Task instructions —
For this exercise, copy exactly every line from the one holding "Task: Open the Terms of Use link" through the end of the data, both included. Omit pictures.

___

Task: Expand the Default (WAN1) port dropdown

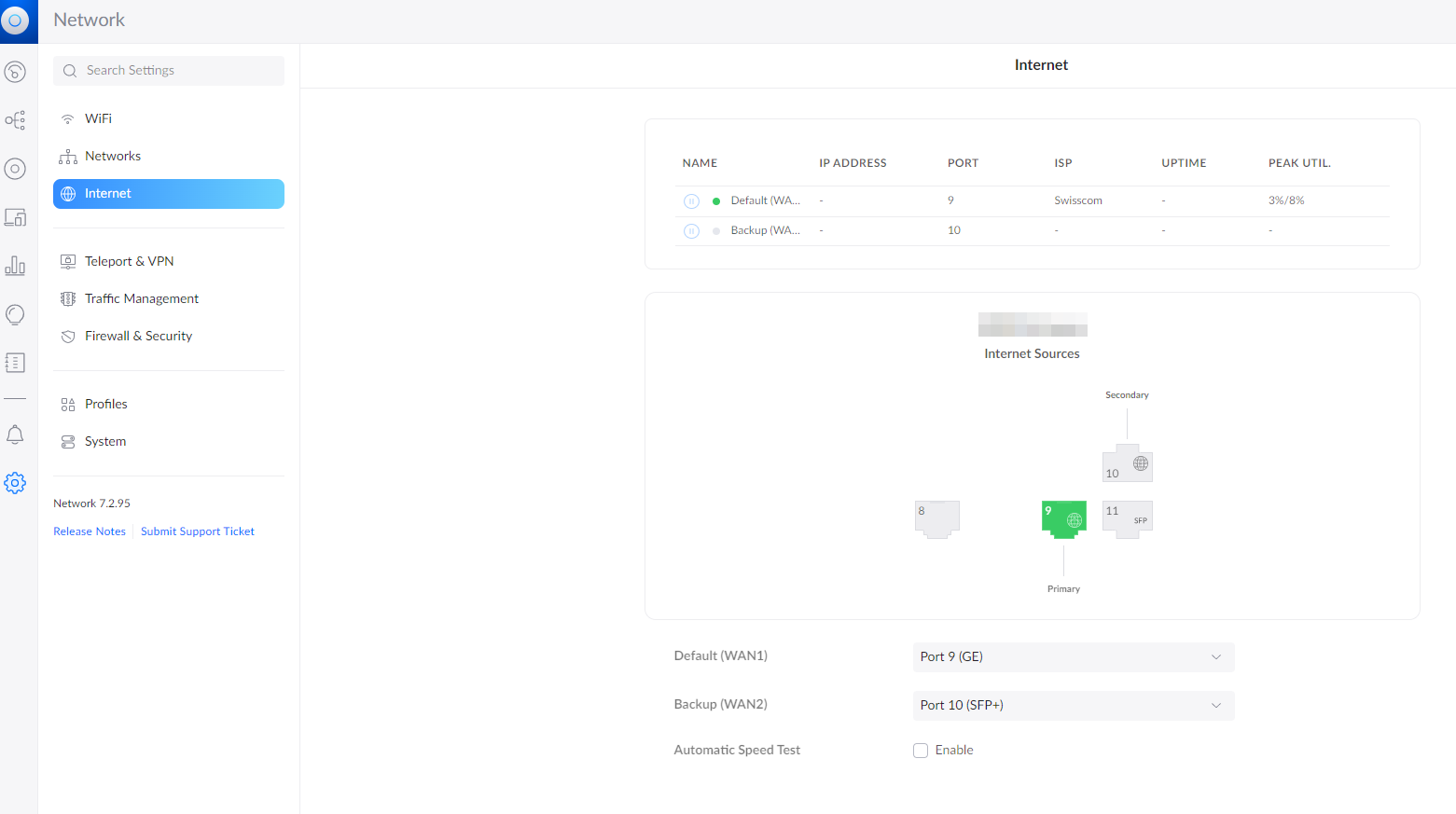Action: (1073, 657)
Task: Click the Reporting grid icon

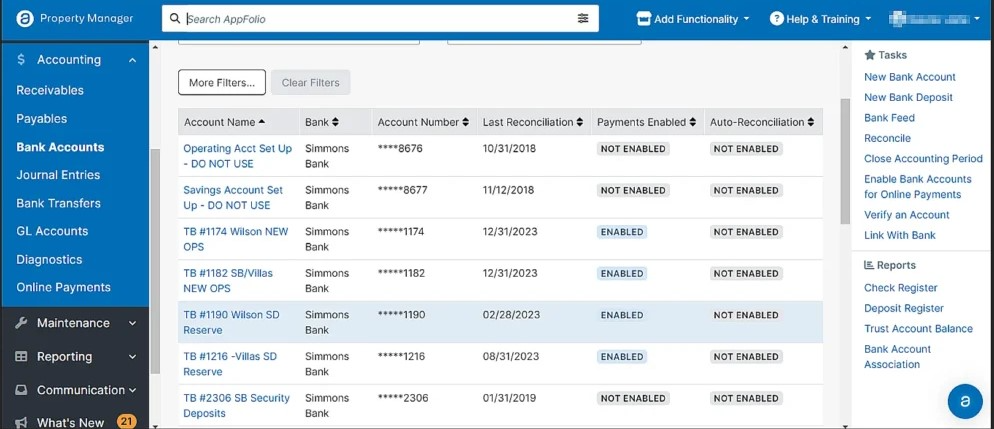Action: pyautogui.click(x=21, y=357)
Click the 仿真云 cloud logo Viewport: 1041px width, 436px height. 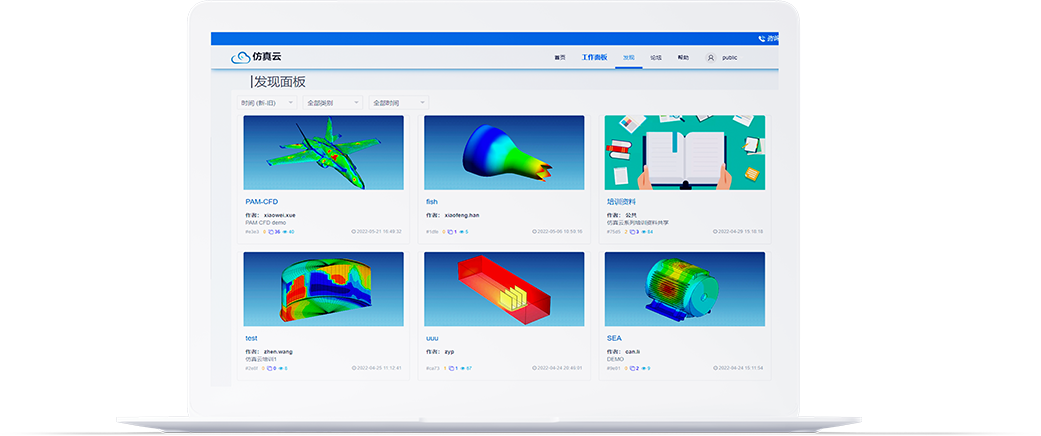point(241,58)
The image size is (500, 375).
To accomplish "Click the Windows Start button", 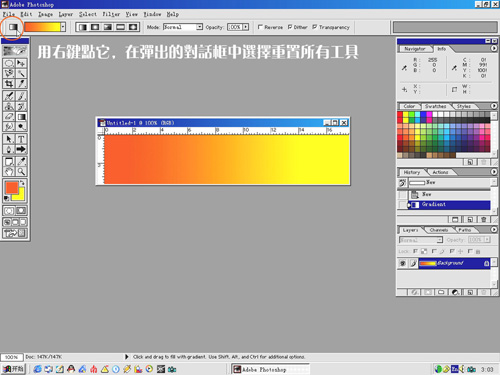I will click(13, 369).
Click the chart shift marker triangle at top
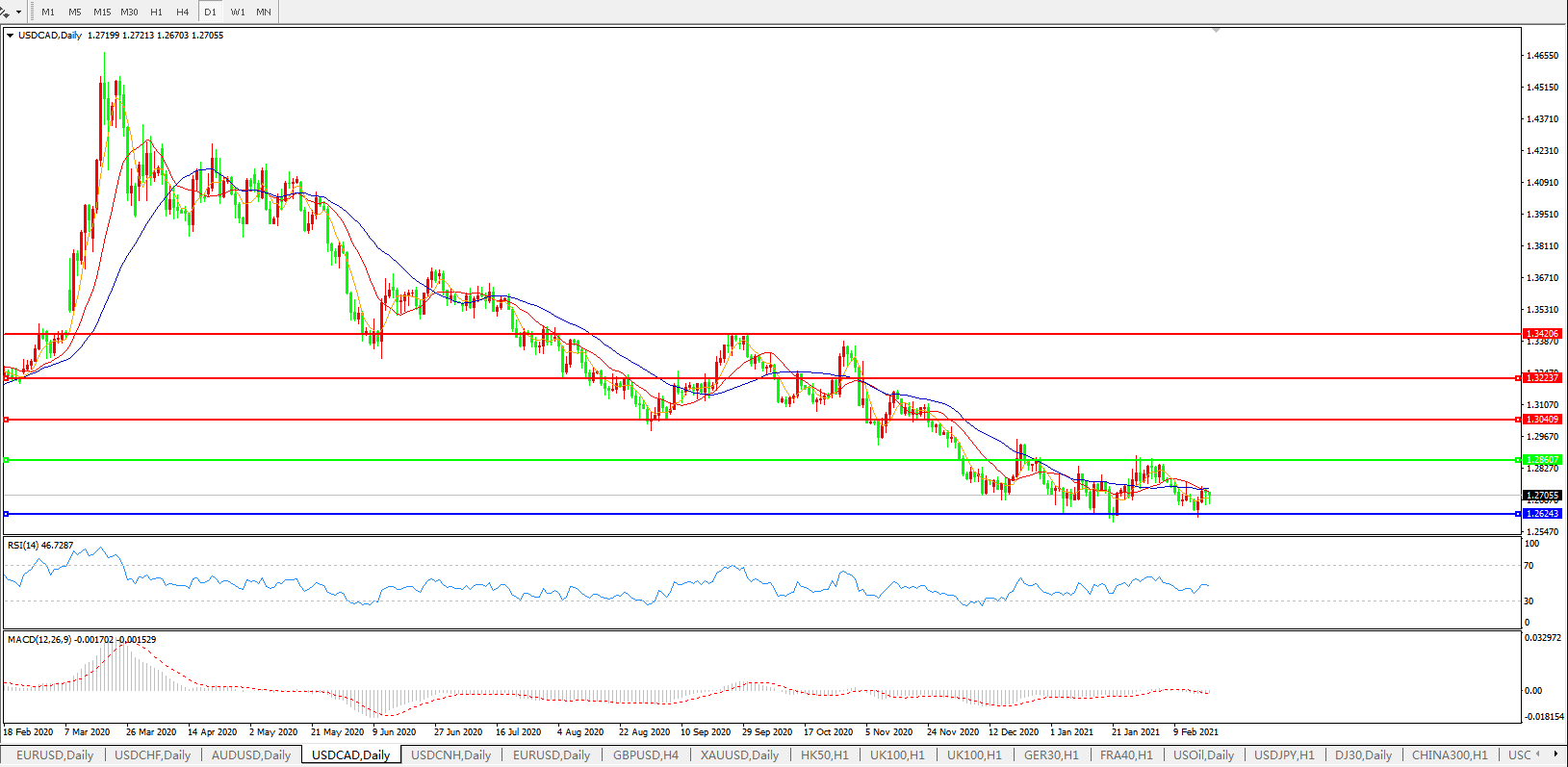This screenshot has height=767, width=1568. tap(1217, 31)
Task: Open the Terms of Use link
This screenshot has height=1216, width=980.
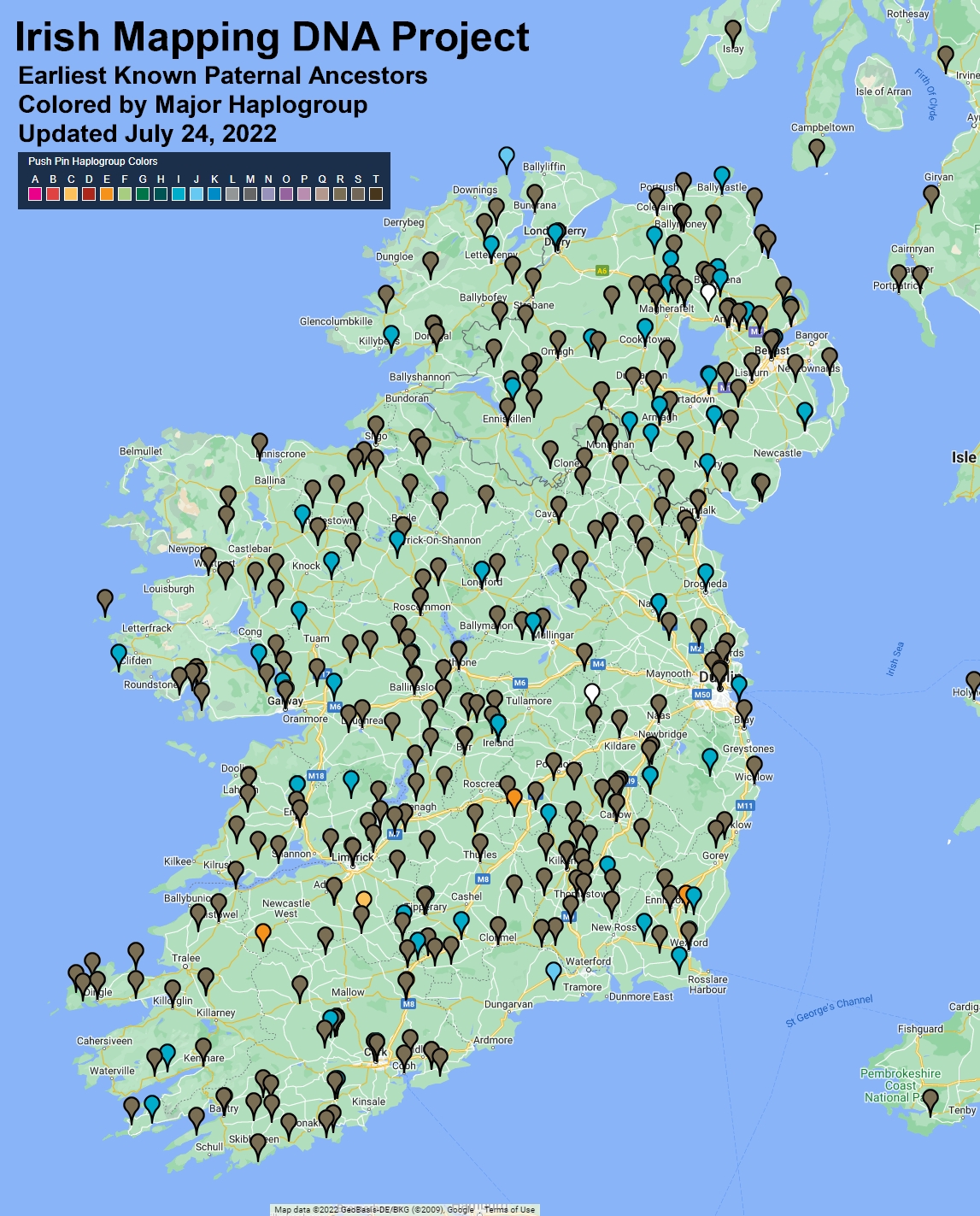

___

Output for this task —
Task: Open the Terms of Use link
This screenshot has height=1216, width=980.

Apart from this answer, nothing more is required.